Work task ▸
The answer must be every line of the records below that contains the word "agent".

The input ▸
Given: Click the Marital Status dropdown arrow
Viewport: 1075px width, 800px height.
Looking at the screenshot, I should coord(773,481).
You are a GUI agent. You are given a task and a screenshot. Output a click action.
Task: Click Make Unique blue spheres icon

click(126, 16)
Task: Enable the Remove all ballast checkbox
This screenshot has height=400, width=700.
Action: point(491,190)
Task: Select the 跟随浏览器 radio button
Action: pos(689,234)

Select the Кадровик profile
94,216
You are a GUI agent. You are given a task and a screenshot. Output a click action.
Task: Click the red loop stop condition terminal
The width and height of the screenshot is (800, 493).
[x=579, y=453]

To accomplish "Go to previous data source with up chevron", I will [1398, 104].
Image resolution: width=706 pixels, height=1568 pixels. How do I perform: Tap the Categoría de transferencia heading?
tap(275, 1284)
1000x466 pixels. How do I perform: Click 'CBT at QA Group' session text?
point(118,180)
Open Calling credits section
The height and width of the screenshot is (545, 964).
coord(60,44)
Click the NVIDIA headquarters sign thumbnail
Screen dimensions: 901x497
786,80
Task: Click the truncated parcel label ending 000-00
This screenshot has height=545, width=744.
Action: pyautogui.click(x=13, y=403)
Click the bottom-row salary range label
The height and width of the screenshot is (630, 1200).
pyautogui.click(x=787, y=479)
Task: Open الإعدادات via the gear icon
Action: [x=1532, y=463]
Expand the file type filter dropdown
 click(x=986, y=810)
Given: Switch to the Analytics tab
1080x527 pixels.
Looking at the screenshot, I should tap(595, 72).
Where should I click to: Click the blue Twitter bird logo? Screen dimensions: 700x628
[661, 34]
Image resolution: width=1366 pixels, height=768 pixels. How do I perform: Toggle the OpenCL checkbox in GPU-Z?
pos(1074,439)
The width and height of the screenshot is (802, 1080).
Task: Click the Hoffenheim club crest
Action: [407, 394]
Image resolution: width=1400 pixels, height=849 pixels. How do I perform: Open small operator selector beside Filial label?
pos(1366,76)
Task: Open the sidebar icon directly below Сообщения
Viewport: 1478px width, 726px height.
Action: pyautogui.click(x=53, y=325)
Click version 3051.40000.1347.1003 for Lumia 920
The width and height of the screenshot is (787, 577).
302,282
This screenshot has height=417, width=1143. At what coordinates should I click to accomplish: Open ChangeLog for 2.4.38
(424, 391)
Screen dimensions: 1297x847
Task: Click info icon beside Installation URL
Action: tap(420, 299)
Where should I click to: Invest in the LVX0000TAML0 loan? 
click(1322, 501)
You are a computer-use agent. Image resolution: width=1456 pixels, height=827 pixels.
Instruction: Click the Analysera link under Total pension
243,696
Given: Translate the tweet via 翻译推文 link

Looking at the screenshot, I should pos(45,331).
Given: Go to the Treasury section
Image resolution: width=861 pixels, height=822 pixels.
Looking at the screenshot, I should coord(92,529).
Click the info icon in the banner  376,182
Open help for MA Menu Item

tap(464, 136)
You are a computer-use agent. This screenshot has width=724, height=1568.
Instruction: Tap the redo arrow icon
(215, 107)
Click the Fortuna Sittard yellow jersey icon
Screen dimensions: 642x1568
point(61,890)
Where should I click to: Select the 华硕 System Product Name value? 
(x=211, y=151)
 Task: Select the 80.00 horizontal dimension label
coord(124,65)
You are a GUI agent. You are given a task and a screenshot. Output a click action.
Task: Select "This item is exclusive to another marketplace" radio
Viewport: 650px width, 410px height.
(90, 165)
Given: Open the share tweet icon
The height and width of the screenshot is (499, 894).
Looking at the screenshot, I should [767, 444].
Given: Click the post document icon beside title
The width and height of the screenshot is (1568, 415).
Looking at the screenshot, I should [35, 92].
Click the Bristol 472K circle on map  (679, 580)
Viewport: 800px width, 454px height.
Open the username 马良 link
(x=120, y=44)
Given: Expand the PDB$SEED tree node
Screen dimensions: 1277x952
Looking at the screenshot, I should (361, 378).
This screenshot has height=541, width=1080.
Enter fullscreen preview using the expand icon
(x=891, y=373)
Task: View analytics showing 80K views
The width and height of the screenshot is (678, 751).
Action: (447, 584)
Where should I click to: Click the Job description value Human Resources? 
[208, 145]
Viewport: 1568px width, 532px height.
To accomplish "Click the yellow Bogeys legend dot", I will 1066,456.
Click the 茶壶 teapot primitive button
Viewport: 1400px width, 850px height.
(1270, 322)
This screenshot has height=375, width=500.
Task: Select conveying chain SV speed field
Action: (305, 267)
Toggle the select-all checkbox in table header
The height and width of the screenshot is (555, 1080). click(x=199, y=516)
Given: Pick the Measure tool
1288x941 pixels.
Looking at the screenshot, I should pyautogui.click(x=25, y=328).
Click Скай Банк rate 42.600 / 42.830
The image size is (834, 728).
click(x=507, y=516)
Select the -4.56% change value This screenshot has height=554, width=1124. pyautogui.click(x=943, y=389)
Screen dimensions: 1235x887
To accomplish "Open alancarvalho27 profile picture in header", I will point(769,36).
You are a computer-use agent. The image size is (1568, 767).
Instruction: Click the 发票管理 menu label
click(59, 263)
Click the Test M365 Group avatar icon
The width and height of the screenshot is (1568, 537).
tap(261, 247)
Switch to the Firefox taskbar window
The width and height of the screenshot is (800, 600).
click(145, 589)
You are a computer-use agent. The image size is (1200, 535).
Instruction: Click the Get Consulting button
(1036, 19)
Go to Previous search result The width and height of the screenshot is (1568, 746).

Response below ▸
You are a GUI agent. You are given a task and a screenshot. Output a click action.
You are a GUI agent. You are given a task and a screenshot. Output a click action.
You are a computer-use agent. Image resolution: width=1456 pixels, height=827 pixels.
You are a computer-use agent. This screenshot has width=724, height=1568.
You are a GUI agent. You are given a task and a screenshot. Output a click action.
You are a computer-use agent. The image size is (1568, 767).
You are a computer-use agent. The image size is (1200, 535).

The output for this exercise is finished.